By
Fred Sarpong
The World Bank Ghana has allocated US$1.4 billion in
support of Ghana’s Country Partnership Strategy (CSP), which is expected to be
approved by the bank directors in May, this year. The CSP will ends in 2017.
Dante Mossi, World Bank Country Senior Officer
announced this in a meeting with the media in Accra. The meeting was to brief
the media the new Country Partnership Strategy for the Republic of Ghana and
the World Bank Group.
Mossi, who led the discussion, said the objective of
the new strategy is to consolidate the Middle Income status of Ghana.
This is to protect the economy from volatile global
commodity prices; improve value for money of public investments, use other
instruments, such as Public Private Partnerships (PPPs) in line with the PPP
policy; support a financially sustainable energy sector; and strengthen public
institutions to manage the macro economy and financial sector.
The international bank has said that the CPS is a
response to the Ghana Shared Growth Development Agenda (GSGDA), which runs from
2010 to 2013 and recent pronouncements on development priorities.
Business
Week learnt that the new CPS is structured in three
pillars. These are governance and public sector capacity, competitiveness and
employment, and vulnerability and resilience.

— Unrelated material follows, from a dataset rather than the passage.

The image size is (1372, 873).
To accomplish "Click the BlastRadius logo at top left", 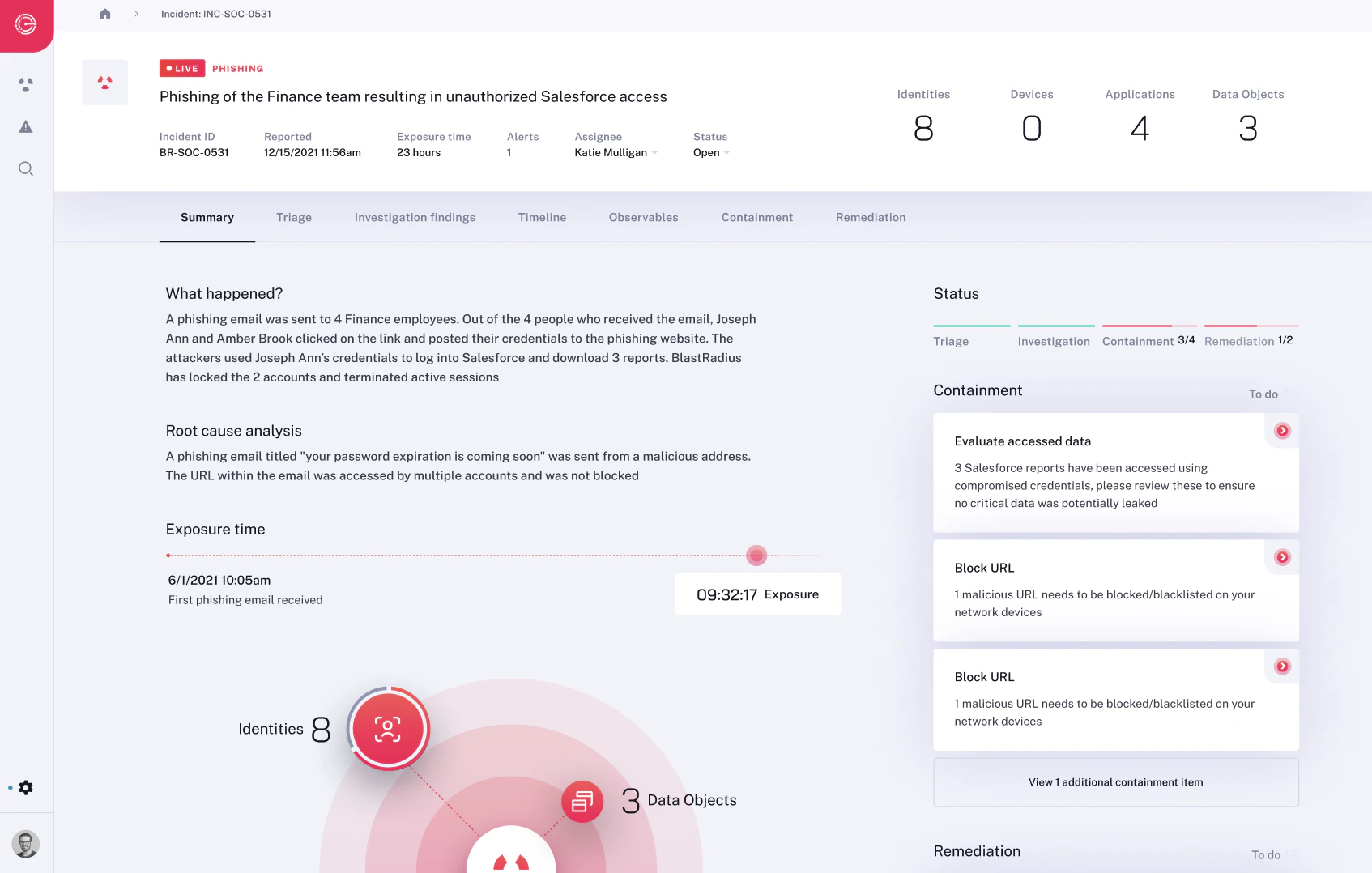I will [26, 25].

The bank has earmark several projects and researches
with support of funds to implement them. They include Macro Stability for
Competitiveness for 2013 financial year with US$250 million; Macro Stability
for Competitiveness for 2015 with US$150 million funds; Economic Management
Technical Assistance for State Own Enterprises (SOEs) for 2014 with US$10
million budgeted for; Public Sector Reform (might include SOEs) for 2014 with
US$10 million funds; and Public Financial Management (PFM) improvement and
consolidation for 2014 with a budget of US$40 million.
Also is improving competitiveness and financial
sector, which include Ghana Manufacturing Competitiveness in 2014 with a budgeted
amount of US$50 million; youth employment program in 2014 with amount of US$60
million; e-transform Ghana in 2014 with amount of US$15 million; and financial
sector development policy operation in 2015, with US$50 million budgeted.
Meanwhile, the bank said that for Electricity
Company of Ghana (ECG) to run effectively and make profit for its activities,
the government must handover the company to the private sector.
Waqar Haider, the Sector Leader, Sustainable
Development for Ghana, Liberia and Sierra Leon has said it is impossible for
the ECG to generate about US$250 million annually to support the 250 MW
requires for the country.
‘If ECG remains in its current situation it will be
difficult for the company to provide power to all Ghanaians,’ said Haider.
He argued that there is no need for ECG to connect
lines to underserved areas and at the end there will not be electricity power
for the people in those areas.
However, the bank has earmarked US$200 million as
part of its new strategy for Ghana in 2015. But, Mossi said until the money is
spent, the bank will like to see results based energy sector with projects done,
before its commit any funds into any projects.